Somi reaches for him too, nearly dragging Karina down with her. "We missed you," she says, words half swallowed by a laugh. "I'm doomed," Jaemin mutters. Then Somi bursts into laughter out of nowhere from the floor, pointing dramatically. "JAEMIN! You're—oh my god—you're—" she squints, swaying, "—you're glowing."
"I'm glowing?" Jaemin repeats, his voice flat with disbelief."Shiny," Somi nods, reaching for him.
"Shiny," Karina echoes mournfully, as if this is the most beautiful truth she's ever heard. Jaemin's gaze flicks around the room, Shotaro is trying to balance a chip on his nose while Xiaojun cheers him on.
His nose wrinkles like he's inhaled a bad smell.
"Oh my god," he groans, running a hand down his face. "I leave you guys for one night. ONE. And this is—" He gestures at the room with a sweep of his arm. "—this is what happens?" Hendery, ever unhelpful, claps him on the back as if he's known him for years and not just met him for the first time."Welcome to hell, brother."
"Bet ten bucks Karina cries before they hit the driveway!" Sion calls from his laughing fit, tossing popcorn into his mouth. "Deal." Chenle agrees, sealing it off with the frat's weird handshake.
"I got you," Jisung says, already peeling you gently off his lap. He'd shed his hoodie somewhere during the night and was just in his shirt now, and somehow he looks even more at home, the long sleeves of it pushed to his elbows, hair a little mussed. He gives you a quick squeeze before moving toward Jaemin. "We'll get them loaded."
And somehow, you believe him, even as the next ten minutes descend into slapstick comedy. It takes Jisung, Hendery, and Xiaojun together to peel Karina and Somi off each other long enough to steer them toward the door. They cling to each other like they're reenacting a tragic K-drama goodbye.
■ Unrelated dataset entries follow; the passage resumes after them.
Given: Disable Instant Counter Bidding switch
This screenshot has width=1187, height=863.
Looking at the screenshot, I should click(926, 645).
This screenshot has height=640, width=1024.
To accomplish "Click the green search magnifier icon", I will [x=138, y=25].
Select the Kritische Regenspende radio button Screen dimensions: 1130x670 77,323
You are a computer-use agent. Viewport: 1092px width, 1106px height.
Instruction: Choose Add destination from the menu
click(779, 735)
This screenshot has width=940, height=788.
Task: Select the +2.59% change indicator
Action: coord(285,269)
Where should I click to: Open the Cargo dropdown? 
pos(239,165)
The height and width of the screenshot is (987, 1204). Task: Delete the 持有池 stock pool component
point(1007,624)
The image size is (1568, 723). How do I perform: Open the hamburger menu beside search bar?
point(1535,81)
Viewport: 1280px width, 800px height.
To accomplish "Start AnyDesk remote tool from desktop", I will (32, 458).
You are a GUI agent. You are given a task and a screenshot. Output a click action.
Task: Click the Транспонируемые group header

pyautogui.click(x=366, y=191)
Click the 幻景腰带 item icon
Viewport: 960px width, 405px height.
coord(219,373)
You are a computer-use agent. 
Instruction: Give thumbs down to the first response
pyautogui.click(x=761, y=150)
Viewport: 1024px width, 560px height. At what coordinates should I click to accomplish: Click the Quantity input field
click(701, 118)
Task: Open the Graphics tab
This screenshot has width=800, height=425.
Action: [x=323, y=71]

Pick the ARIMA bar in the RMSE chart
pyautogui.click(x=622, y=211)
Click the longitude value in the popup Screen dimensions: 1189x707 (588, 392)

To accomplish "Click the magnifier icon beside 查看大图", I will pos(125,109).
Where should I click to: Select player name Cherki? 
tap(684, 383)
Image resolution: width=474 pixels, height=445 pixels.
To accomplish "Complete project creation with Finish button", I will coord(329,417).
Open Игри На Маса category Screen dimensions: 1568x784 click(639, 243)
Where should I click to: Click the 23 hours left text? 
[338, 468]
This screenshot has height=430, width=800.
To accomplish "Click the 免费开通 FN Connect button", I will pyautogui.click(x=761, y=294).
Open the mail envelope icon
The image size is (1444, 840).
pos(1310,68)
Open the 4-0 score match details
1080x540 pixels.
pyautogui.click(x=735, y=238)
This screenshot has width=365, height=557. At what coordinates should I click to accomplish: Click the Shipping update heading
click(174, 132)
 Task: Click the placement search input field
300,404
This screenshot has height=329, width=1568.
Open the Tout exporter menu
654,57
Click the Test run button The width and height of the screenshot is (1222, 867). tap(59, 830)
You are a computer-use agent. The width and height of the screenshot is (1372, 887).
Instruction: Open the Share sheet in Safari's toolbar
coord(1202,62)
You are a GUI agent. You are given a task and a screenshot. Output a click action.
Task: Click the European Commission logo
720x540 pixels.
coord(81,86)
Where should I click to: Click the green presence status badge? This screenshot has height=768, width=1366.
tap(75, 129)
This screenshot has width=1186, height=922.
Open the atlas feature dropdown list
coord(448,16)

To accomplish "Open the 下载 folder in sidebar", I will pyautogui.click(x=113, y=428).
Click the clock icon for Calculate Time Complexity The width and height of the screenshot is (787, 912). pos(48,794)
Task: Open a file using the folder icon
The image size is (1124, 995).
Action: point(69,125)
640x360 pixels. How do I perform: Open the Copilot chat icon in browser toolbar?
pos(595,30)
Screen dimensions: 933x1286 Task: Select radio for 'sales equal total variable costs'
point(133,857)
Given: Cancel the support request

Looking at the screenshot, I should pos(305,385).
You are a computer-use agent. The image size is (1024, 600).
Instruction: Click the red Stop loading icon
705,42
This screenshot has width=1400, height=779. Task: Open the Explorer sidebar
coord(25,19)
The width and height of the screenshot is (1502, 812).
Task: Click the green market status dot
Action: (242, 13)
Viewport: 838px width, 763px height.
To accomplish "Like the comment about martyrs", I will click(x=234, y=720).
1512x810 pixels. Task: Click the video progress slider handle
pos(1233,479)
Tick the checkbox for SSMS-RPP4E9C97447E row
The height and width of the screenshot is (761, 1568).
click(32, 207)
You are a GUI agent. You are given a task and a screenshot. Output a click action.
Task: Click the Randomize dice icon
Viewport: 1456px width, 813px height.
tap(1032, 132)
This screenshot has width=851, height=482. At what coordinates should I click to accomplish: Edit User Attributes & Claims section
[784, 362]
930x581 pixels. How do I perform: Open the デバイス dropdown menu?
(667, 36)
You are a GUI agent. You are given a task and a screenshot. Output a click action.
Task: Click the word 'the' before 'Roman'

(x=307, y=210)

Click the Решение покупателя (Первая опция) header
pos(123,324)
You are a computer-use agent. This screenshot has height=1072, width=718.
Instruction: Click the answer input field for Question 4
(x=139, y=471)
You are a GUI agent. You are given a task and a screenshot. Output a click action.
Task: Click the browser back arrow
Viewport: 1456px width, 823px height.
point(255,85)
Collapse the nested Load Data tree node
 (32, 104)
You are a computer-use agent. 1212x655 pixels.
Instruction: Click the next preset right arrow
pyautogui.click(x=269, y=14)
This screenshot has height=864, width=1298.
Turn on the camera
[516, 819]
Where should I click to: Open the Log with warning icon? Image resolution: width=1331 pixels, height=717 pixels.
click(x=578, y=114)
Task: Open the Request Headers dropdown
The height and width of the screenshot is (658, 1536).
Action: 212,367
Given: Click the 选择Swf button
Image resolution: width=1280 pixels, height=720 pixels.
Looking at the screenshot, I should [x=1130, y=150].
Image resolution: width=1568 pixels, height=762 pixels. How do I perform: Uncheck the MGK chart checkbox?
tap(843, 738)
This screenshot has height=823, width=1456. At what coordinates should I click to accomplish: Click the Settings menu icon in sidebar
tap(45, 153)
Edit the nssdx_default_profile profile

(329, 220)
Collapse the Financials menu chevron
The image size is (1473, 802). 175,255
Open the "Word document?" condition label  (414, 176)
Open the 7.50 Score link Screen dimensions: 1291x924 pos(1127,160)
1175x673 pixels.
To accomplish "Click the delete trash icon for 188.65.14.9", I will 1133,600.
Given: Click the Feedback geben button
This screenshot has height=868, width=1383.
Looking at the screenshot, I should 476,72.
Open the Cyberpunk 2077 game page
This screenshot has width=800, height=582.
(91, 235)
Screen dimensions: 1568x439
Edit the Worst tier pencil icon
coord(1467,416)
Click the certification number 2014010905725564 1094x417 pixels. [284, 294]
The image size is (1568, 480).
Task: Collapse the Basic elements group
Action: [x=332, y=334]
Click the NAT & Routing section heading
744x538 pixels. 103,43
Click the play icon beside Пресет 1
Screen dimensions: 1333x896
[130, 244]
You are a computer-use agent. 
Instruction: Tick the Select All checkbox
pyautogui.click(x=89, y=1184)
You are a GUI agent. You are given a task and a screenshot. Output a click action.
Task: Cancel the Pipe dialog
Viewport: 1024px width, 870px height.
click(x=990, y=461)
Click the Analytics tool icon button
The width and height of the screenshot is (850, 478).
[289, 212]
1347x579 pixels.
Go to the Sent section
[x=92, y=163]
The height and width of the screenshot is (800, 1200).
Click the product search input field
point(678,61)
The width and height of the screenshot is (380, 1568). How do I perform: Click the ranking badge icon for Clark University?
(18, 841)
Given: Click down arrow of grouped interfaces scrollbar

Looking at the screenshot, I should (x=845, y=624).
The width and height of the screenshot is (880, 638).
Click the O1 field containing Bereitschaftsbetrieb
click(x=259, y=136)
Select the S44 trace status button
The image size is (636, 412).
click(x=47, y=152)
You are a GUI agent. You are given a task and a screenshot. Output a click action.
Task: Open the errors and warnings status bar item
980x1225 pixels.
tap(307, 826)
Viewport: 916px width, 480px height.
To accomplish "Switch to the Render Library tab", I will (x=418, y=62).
"Don't take her from me!" Karina cries sniffling dramatically with real tears in her eyes, her grip on Somi iron-strong.
"We're literally going to the same place," Jaemin says flatly.
"You don't understand!"
"I really don't want to." He deadpans in exhaustion.
Shotaro refuses to move at first, insisting the "frat throne" is his, until Jaemin drags him down bodily, muttering curses the whole way. The loading of the taxi is its own disaster.
Karina refuses to get in until Somi does, Somi refuses until she's sure you're "safe," and you keep twisting back to grab their hands, making the whole shuffle like a drunken daisy chain. Shotaro lumbers in last, still clutching his beer like it's allowed to come with him. The three of them—Somi, Karina, and Shotaro—end up being hauled into a taxi like it's a group exile. Shotaro is singing off-key about kimchi and Karina is insisting Jaemin is the "prettiest boy in the universe," he lets out a small laugh because she will deny that claim tomorrow.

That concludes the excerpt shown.